Grégoire Cliquet : Oui. C’est ce qu’on constatera peut-être avec Diaspora ?

Hugues Aubin : Je ne sais pas, mais j’ai déjà vu des milliers d’avatars migrer en moins de deux semaines sur d’autres plateformes. Les utilisateurs en question n’ont pas migré leurs objets 3D mais ils ont migré leur communauté. Nous souhaitons voir émerger une alternative citoyenne qui permette de bénéficier d’une partie des fonctionnalités des réseaux leaders, sans pour autant s’aligner sur leurs pratiques, parce qu’on ne dispose pas d’équipes aussi importantes que celles de Facebook ou Google, et qui assure cette espèce de « tiers lieu numérique ». Tiers lieu où les utilisateurs peuvent être certains qu’on ne les traque pas à des fins commerciales et où ils peuvent choisir leur niveau d’extimité. Cette question est hautement stratégique car aujourd’hui, la raison première du refus d’utiliser les outils des réseaux sociaux c’est l’inquiétude : les internautes ont peur de laisser des traces et de perdre le contrôle de leur identité numérique ; certains sont même effrayés des usages qu’en ont leurs neveux, nièces, petits-enfants, etc. C’est un vrai frein à l’entrée alors même qu’on sait que ces outils ont un potentiel considérable pour relier les gens, au niveau hyperlocal.

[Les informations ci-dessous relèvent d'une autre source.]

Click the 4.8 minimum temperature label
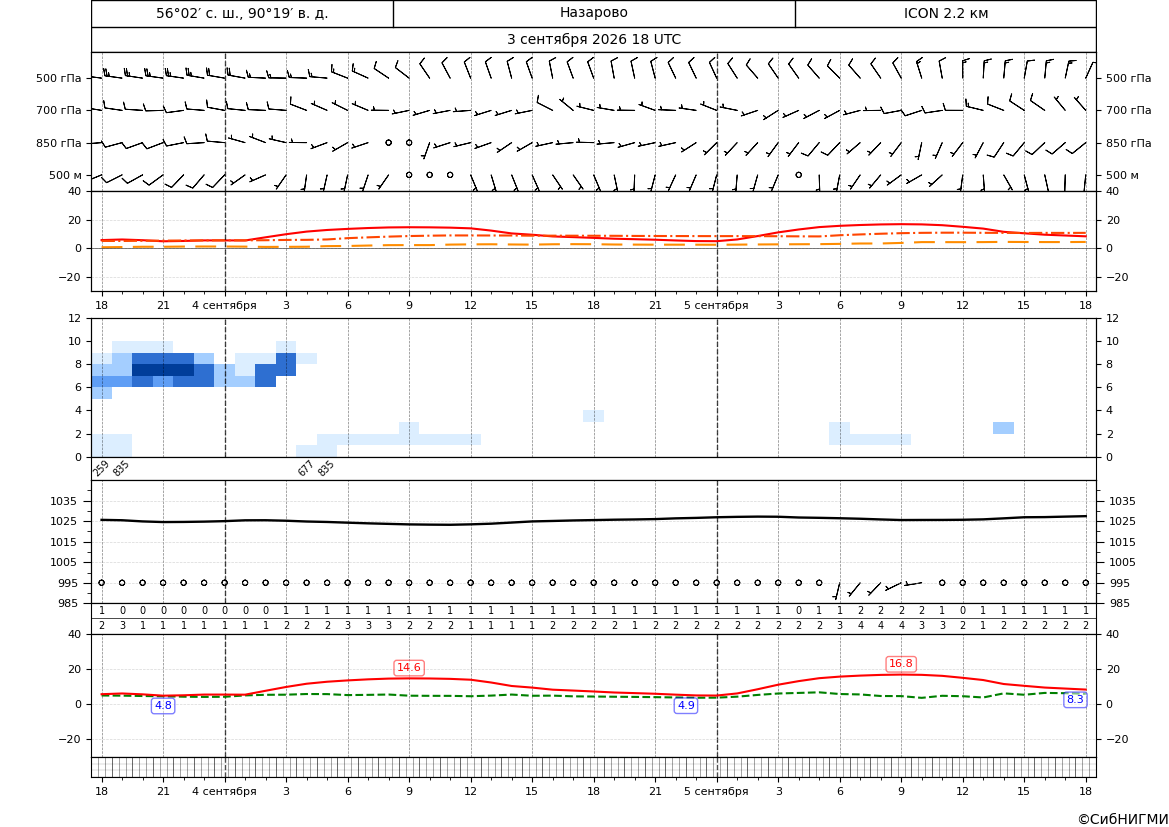The width and height of the screenshot is (1169, 827). (x=163, y=705)
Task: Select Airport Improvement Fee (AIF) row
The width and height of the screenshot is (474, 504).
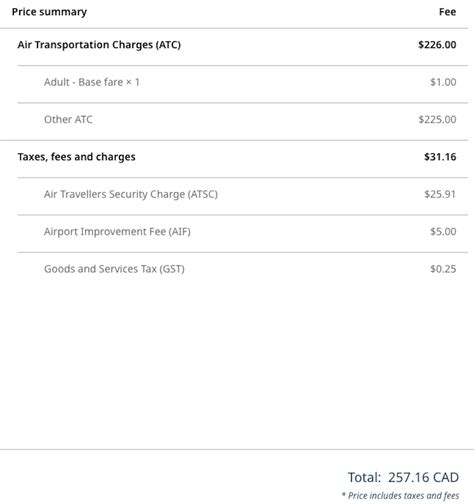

Pour l’instant, le projet d’Édouard Durand couvre un champ sur lequel les clients sont essentiellement des marques. Mais ce service comporte une forte valeur ajoutée dont pourraient bénéficier les particuliers et il s’inscrit complètement dans cette problématique de maîtrise de l’extimité, à la fois dans le diagnostic et dans la proposition d’action. Ainsi, il participe à la prise de conscience et au traitement du problème. Je suis donc convaincu qu’Identiscoop est un projet vraiment utile et susceptible d’intéresser de nombreux acteurs du territoire. À ce propos, la délégation aux usages de l’Internet a sorti en 2010 un serious game dédié à la maîtrise de l’extimité. Le projet d’Édouard Durand est donc très clairement lancé au bon moment, il est au cœur de l’actualité.